IL PROBLEMA SI SPOSTA SUI PAESI EMERGENTI

La perdita dello status di solvibilità massima (la tripla A) da parte del debito pubblico americano (cioè la perdita della certezza di capacità di rimborso dei titoli emessi dalla maggiore potenza economica e militare del pianeta Terra) apparentemente non ha fatto tremare quasi nessuno, perché era cosa già ampiamente scontata ed è quindi un annuncio arrivato in ritardo. Tuttavia l’apparenza può ingannare, perché non soltanto le borse di tutto il mondo hanno accusato il colpo, ma soprattutto perché è stato un vero e proprio campanello d’allarme per l’indebitamento globale.


Il problema infatti si porrà presto per lo più nei confronti delle economie più indebitate della Terra, come la nostra, ad esempio, che dovranno fronteggiare una spesa per interessi non preventivata, ben sapendo che il gettito fiscale non riuscirà ad essere incrementato. E non solo: i paesi in via di sviluppo infatti pagano mediamente il debito quattro volte di più degli U.S.A. I loro governi spendono mediamente più per interessi che per sanità e istruzione. Il 40% di essi è in grave difficoltà di indebitamento. E in totale detengono inoltre una quota rilevante del debito globale: circa il 30%. Come dire che quasi un terzo del debito complessivo globale rischia di non essere ripagata.

LA POSSIBILE ONDA D’URTO SULLA STABILITÀ FINANZIARIA

Questo problema, fortemente acuito dall’ascesa dei tassi d’interesse, può dunque determinare una notevole onda d’urto, che arrivi ad affliggere la stabilità finanziaria globale, per i medesimi meccanismi che hanno determinato il downgrading del debito pubblico americano la scorsa settimana (cioè la perdita di certezza di rimborso da parte dei sottoscrittori del debito): l’evoluzione prospettica del debito (in ascesa verticale) e il suo costo, lievitato di alcune grandezze in un solo biennio, dopo che l’epoca dei tassi d’interesse a zero ne aveva fatto scomparire il timore di mancato rimborso.
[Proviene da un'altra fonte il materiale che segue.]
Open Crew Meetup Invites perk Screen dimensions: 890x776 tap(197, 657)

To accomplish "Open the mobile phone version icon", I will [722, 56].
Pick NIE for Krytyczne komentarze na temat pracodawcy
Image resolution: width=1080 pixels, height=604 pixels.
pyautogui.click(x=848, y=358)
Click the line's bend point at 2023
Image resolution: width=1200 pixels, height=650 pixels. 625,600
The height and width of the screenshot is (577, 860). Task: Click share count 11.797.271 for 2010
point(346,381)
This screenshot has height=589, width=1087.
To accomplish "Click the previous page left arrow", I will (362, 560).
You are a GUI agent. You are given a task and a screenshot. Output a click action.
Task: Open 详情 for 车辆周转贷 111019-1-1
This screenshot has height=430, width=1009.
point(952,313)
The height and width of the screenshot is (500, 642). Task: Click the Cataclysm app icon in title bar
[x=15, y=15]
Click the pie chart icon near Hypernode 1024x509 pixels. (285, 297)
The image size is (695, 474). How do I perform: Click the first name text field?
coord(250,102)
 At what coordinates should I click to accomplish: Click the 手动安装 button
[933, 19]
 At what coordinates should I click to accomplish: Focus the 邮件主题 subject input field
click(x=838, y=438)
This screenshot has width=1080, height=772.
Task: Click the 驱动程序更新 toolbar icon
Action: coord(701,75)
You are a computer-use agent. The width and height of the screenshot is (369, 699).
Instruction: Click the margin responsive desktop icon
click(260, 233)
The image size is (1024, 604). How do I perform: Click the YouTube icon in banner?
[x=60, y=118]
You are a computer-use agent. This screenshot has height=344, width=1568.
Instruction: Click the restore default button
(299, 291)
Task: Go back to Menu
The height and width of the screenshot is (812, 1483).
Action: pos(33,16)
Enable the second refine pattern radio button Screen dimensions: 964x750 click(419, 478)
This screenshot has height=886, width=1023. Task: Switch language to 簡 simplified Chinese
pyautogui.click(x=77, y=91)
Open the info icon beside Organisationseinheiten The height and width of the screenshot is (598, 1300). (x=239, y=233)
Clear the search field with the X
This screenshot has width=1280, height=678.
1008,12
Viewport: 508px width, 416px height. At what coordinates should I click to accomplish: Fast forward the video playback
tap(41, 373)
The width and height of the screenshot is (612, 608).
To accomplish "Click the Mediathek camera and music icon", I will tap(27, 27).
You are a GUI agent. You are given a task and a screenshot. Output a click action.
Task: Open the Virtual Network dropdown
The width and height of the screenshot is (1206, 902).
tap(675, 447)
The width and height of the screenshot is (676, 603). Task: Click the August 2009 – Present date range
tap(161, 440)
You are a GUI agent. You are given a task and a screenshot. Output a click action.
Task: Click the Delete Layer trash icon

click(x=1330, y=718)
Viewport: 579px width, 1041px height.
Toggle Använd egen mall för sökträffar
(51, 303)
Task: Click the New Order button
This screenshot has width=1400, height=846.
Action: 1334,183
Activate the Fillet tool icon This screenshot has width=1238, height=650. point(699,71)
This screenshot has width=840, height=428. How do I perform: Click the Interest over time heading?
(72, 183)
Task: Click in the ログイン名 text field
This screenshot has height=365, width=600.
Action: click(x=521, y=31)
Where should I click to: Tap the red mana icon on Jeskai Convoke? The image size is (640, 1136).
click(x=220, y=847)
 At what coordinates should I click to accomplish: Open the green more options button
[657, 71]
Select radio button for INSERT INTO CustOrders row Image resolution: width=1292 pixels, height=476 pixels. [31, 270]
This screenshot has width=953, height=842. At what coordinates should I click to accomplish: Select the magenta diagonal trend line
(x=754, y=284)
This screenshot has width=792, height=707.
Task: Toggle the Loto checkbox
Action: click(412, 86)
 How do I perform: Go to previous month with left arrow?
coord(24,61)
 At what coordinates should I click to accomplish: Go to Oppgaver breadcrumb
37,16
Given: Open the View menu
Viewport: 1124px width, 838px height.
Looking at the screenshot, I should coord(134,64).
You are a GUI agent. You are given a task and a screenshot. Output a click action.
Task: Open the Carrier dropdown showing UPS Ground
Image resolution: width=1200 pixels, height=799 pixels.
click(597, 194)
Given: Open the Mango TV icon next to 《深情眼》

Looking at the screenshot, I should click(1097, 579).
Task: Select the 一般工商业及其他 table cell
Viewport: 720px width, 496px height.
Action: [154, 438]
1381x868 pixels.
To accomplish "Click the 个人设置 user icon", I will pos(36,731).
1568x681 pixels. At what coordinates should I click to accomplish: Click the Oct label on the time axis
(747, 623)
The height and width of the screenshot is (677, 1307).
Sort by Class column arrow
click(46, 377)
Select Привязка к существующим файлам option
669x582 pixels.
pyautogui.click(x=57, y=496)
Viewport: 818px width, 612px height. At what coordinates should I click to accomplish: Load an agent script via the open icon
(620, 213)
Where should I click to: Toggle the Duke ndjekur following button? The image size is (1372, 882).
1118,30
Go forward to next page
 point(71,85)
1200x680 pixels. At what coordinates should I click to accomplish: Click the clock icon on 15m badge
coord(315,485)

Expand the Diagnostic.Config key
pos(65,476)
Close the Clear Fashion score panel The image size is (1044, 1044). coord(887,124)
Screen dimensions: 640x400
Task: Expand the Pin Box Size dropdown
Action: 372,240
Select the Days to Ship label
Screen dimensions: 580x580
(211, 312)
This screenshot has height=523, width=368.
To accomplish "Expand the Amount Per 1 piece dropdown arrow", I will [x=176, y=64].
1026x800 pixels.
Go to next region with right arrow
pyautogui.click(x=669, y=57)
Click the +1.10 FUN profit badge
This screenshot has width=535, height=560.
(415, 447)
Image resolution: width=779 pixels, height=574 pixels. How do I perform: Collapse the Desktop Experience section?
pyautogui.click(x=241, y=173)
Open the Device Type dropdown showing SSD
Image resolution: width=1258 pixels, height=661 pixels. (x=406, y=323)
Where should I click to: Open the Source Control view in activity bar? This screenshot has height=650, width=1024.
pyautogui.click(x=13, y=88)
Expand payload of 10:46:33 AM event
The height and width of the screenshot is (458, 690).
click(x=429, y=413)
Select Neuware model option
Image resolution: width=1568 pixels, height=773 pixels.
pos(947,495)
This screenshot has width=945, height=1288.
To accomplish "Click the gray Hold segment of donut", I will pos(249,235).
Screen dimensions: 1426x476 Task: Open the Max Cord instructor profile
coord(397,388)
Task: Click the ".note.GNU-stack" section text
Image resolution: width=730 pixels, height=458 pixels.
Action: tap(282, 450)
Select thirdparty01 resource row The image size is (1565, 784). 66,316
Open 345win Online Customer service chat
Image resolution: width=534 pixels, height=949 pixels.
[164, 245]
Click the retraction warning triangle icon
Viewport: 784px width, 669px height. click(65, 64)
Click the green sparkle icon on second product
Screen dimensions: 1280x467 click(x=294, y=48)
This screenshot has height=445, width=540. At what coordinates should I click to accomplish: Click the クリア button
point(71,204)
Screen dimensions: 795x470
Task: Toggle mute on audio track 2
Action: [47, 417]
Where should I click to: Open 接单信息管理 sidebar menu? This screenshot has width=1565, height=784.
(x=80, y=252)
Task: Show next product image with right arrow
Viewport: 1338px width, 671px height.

Sono infatti soprattutto le prospettive per la fine dell’anno in corso e per quello prossimo a preoccupare le agenzie di rating internazionali (peraltro quasi tutte americane). La spesa pubblica in molti paesi del mondo (spesso in deficit) viene oggi comunemente utilizzata per controbilanciare gli effetti negativi dell’accresciuto peso del debito sulle singole economie nazionali. Ma in tal modo (politiche fiscali espansive) si annullano o si riducono gli effetti desiderati delle politiche monetarie restrittive praticate dalle banche centrali, creando i presupposti perché l’inflazione permanga e i tassi d’interesse crescano ancora.

SE I TASSI D’INTERESSE SALIRANNO ANCORA SARÀ RECESSIONE

E se i tassi d’interesse non smetteranno di lievitare, è giocoforza che i debiti pubblici appaiano sempre meno sostenibili in prospettiva, tanto meno se le aspettative per la congiuntura economica per il prossimo sono quelle di una probabile recessione globale (cioè decrescita dei Prodotti Interni Lordi).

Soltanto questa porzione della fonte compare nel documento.